§ **WHAT IS NEEDED**:
The required output is the exact run of lines from the one that contains "Task: Click the Google Calendar section title" to the end of the data, with every picture left out.

►

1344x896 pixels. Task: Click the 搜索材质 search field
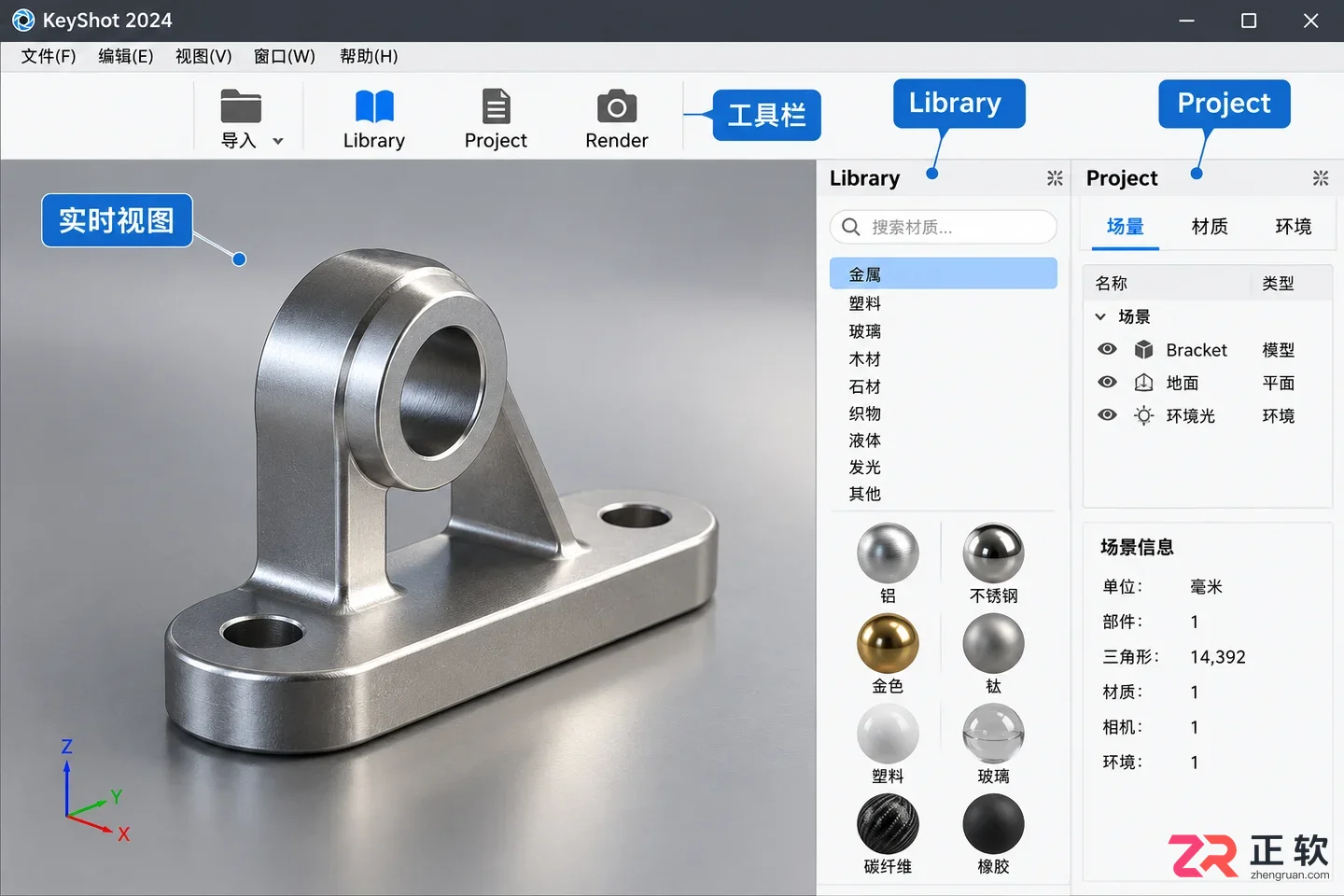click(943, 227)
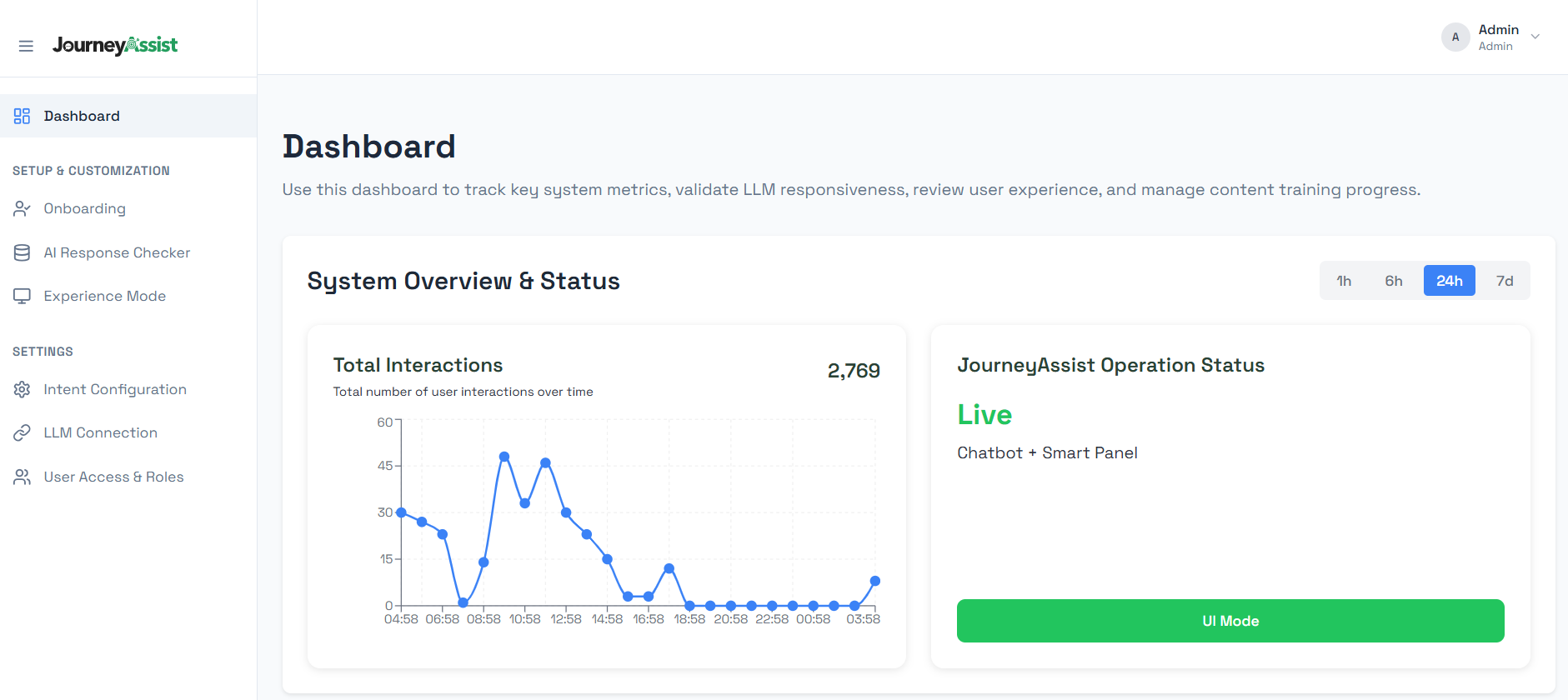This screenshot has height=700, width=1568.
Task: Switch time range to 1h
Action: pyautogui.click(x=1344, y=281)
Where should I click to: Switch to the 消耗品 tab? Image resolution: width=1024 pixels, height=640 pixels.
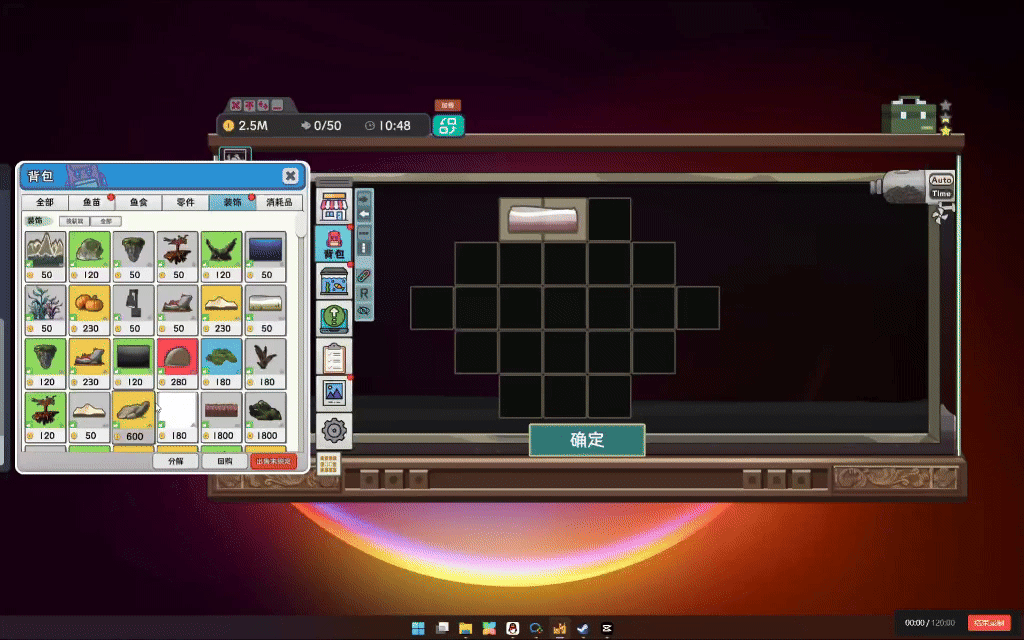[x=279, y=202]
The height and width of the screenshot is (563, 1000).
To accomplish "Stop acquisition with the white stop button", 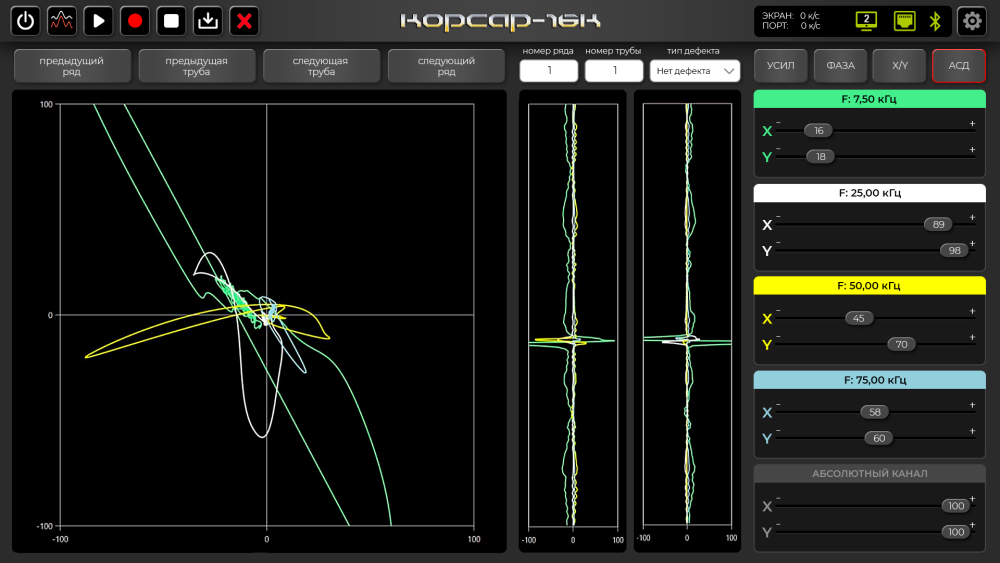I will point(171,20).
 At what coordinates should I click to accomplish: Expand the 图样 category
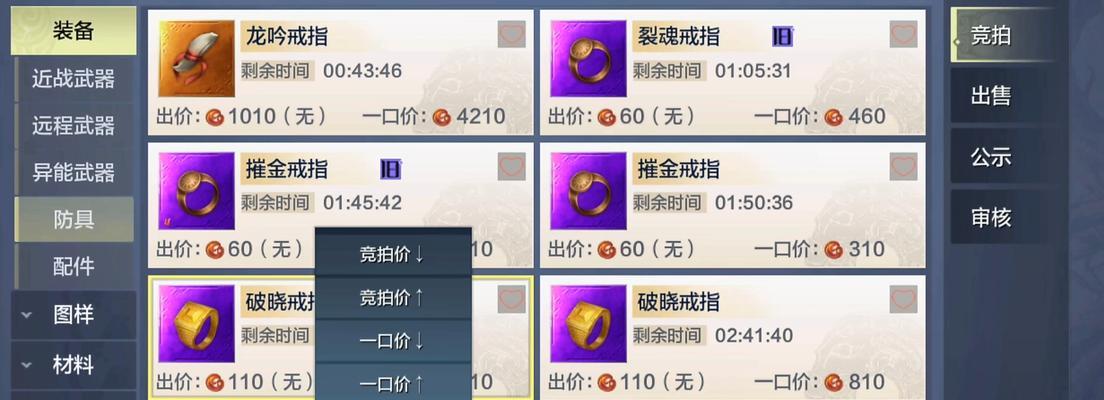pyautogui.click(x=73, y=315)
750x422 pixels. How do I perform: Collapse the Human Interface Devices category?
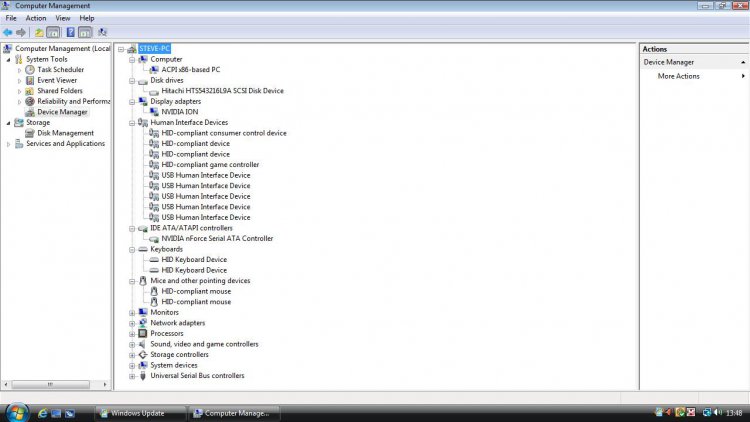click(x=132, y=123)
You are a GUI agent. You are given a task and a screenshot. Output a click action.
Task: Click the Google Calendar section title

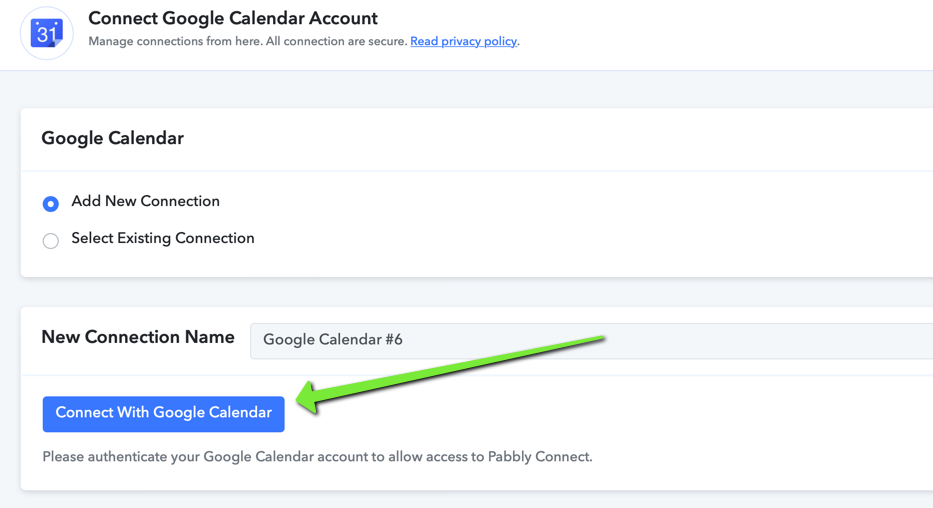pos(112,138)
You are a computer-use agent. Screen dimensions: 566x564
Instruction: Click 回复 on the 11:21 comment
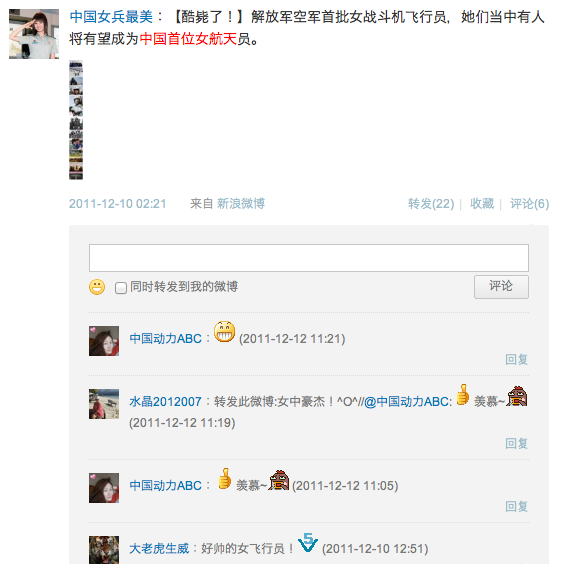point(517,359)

◄

§ **SOLUTION**:
Task: Click the Google Calendar section title

pos(112,138)
You are a computer-use agent. Screen dimensions: 566x564
Instruction: Click 回复 on the 11:21 comment
point(517,359)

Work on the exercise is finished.